İktidarın açık desteğiyle son sekiz yılda özel öğretim, üç kat arttı. Bugün Türkiye’de okulların % 20’sini özel okullar oluşturuyor. Etüt merkezleri dışında öğretmenlerin % 15,6’sı bu okullarda çalışıyor.

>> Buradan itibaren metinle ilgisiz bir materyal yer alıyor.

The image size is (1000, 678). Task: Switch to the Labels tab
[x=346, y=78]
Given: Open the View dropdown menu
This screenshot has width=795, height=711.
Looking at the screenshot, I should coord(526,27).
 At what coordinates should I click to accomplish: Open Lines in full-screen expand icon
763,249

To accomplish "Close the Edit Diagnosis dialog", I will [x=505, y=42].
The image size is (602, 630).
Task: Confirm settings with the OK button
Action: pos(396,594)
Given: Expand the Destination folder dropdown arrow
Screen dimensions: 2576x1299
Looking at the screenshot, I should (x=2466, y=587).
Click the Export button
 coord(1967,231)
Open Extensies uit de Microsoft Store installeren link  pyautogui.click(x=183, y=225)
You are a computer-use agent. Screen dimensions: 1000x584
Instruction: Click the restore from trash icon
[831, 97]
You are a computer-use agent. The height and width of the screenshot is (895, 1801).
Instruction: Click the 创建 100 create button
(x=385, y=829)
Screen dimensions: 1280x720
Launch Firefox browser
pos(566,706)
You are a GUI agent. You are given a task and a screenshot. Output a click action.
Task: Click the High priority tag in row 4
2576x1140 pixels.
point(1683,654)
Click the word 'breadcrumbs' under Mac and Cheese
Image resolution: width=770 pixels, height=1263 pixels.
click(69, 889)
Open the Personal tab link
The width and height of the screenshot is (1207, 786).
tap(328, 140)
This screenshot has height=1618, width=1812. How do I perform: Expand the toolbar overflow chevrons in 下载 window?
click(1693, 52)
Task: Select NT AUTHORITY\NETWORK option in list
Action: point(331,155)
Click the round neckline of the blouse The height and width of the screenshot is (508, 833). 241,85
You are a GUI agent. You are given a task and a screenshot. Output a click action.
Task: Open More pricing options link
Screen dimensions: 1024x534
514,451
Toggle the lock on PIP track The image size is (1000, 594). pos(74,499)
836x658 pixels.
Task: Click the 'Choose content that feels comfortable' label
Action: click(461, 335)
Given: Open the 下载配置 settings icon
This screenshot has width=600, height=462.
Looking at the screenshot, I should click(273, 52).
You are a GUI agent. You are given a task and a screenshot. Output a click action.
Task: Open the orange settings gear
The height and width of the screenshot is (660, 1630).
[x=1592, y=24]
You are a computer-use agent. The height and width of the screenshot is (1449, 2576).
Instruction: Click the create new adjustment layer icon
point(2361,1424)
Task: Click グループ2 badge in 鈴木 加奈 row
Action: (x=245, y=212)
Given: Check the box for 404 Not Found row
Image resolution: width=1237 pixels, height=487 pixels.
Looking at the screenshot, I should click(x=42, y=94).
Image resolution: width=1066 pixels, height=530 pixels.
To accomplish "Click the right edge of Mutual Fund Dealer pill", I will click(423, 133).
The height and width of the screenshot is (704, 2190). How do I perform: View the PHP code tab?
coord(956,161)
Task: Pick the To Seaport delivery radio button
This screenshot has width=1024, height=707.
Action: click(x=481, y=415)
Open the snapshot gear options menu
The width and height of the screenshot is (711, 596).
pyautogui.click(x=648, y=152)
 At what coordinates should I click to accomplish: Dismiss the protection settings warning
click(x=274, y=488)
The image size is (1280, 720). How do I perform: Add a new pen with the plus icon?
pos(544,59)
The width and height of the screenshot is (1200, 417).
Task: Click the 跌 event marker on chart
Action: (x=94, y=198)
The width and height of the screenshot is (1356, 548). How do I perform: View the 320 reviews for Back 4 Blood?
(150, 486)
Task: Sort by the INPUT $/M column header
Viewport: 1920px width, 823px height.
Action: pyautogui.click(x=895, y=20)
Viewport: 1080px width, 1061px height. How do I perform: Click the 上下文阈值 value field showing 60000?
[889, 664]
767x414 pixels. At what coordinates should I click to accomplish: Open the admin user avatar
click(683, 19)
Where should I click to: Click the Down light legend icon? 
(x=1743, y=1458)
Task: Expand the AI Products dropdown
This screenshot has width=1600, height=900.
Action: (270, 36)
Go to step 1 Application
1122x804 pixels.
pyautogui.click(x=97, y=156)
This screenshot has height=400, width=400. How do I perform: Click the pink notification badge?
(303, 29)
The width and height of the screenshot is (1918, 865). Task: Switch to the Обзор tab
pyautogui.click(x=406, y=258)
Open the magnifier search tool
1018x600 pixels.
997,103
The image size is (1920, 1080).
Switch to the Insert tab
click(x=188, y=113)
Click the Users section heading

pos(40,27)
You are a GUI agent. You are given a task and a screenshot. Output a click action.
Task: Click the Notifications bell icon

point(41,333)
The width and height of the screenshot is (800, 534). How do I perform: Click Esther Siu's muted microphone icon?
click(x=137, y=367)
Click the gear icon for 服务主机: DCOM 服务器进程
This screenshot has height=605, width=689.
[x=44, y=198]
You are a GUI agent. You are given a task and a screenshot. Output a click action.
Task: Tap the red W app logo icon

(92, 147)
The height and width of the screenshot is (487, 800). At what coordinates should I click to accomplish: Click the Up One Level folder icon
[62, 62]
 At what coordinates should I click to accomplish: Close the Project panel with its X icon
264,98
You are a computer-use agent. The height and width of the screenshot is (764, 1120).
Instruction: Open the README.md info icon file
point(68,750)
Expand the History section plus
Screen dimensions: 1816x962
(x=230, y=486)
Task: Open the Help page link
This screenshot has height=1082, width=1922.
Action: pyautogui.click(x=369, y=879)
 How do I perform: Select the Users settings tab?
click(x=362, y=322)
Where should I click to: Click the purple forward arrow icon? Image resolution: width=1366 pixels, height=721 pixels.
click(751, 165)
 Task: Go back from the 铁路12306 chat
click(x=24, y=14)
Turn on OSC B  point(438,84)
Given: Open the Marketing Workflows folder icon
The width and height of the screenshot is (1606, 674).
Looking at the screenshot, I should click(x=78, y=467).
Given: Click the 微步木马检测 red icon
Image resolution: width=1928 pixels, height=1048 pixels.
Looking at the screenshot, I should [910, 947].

2010 yılında 19 özel meslek lisesinde 4 bin 487 öğrenci okuyordu. 2015-2016 öğretim yılında 420 özel meslek okulunda 103 bin 405 öğrenci okumaktaydı. Fakat son beş yılda bu kademede bir duraklama oldu. Bir ara özel hastanelerin artması ile birlikte buralara eleman ihtiyacını karşılamak üzere pek çok meslek okulu kuruldu. Organize sanayi bölgelerinde de okullar açıldı. Sonra bunların birçoğu kapandı. 2020’de 401 özel meslek lisesinde 108 bin 918 öğrenci okuyordu.
Özel öğretimde en hızlı gelişme okul öncesi ve ortaöğretim kademelerinde yaşandı.
2012-2013 öğretim yılında okul öncesinde 3 bin 641 okulda 124 bin 274 öğrenci okuyordu. 2020’de bu sayı 5 bin 655 okulda 289 bin 213 öğrenciye ulaştı. Okul öncesi eğitimde okulların % 49’u bugün özel okuldur. Öğrencilerin en az % 17,7’si bu okullarda “eğitim” görüyor. Bu okulların ne kadarı tarikatlar elinde, ne kadarı diyanet gözetiminde, bunlar nasıl denetleniyor bilmiyoruz.
Ortaöğretimde ise 2012-2013’de 156 bin 655 öğrenci özel okullarda okuyordu. Bu sayı 2020’de 557 bin 472 ye ulaştı. Orta öğretimde okulların bugün nerede ise %30’u (%29,8) özel okul. Aynı yaş gurubu öğrencilerinin % 13,1’i bu okullarda öğrenim görüyor. Orta öğretimde 5 öğretmenden biri (%20’si), bugün özel öğretim kurumlarında çalışıyor.
İktidar, FETÖ yapılanması ile mücadele kapsamında bir dönem dershaneler ile uğraşmayı kendine iş edindi. MEB 2010´da bu kurumları kontrol altında tutabilmek için dershaneleri özel okula dönüştürme kararı aldı (2010 MEB Strateji Planı). Türkiye’de özel okulların birçoğu, hala bir türlü kurumsallaşamadıysa sebebi budur. Sürecin faturası da en başta bu kurumlarda çalışan öğretmenlere çıkmıştır.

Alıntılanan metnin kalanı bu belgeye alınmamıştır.